YOUR TASK → Copy each line of the records that holds the string "agent".

LISTED ENTRIES →
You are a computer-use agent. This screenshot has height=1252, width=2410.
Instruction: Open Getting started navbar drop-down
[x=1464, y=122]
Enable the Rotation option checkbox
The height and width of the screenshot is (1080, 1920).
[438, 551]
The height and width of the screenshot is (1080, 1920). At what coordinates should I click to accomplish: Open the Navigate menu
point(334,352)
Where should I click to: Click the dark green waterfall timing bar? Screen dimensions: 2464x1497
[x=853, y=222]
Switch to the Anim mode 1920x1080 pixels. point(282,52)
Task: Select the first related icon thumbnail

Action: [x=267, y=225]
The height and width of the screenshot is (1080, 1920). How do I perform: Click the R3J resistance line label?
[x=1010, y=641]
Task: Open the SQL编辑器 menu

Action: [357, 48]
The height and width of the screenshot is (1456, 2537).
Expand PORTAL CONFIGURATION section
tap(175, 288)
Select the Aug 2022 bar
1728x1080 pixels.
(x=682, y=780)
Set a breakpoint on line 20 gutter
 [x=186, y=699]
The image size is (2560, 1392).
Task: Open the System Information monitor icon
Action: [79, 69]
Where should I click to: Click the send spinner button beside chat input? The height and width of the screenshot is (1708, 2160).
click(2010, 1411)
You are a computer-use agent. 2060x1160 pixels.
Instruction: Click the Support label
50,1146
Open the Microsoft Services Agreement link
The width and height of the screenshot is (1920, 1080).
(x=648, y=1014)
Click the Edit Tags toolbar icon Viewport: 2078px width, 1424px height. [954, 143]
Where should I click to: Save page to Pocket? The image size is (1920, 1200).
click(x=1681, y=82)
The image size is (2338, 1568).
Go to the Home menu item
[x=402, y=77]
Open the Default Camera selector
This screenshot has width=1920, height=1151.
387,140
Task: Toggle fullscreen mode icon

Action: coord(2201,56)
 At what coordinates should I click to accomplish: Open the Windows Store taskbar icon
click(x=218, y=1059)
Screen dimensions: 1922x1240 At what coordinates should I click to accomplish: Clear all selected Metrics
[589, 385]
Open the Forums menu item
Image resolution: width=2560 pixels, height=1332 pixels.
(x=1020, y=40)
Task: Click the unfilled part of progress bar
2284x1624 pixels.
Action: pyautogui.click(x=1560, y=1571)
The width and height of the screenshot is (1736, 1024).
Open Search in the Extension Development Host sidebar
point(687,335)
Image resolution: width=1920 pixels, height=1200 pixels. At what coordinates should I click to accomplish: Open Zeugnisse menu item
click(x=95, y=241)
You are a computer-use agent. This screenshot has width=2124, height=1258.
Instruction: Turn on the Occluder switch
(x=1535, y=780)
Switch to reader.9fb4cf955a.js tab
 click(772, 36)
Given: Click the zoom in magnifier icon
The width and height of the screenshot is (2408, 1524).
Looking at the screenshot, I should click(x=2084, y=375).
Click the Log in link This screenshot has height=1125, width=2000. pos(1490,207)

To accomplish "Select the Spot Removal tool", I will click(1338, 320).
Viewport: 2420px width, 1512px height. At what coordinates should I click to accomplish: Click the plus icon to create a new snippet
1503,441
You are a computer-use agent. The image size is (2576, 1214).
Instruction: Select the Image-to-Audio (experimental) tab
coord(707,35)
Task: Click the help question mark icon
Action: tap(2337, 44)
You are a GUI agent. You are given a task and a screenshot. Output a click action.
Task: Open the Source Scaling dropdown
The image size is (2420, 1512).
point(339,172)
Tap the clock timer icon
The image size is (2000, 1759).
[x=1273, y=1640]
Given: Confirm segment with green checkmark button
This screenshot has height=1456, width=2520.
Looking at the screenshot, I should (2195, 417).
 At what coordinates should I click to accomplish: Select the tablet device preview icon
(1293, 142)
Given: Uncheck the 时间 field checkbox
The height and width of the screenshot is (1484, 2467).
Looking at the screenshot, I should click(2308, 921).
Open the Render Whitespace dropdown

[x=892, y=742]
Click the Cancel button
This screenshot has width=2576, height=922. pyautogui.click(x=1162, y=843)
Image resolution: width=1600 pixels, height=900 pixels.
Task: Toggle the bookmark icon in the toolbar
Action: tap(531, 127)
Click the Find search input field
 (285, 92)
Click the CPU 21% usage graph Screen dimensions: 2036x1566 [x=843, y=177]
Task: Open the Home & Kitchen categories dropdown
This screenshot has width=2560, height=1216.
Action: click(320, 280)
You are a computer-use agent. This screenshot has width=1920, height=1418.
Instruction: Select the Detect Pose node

RESPONSE BELOW →
You are a computer-use agent. This screenshot has height=1252, width=2410.
You are a computer-use agent. 2060x1160 pixels.
You are a computer-use agent. This screenshot has width=2124, height=1258.
You are a computer-use agent. The image size is (2576, 1214).
You are a GUI agent. You are given a task and a screenshot. Output a click action.
You are a computer-use agent. This screenshot has width=1920, height=1418.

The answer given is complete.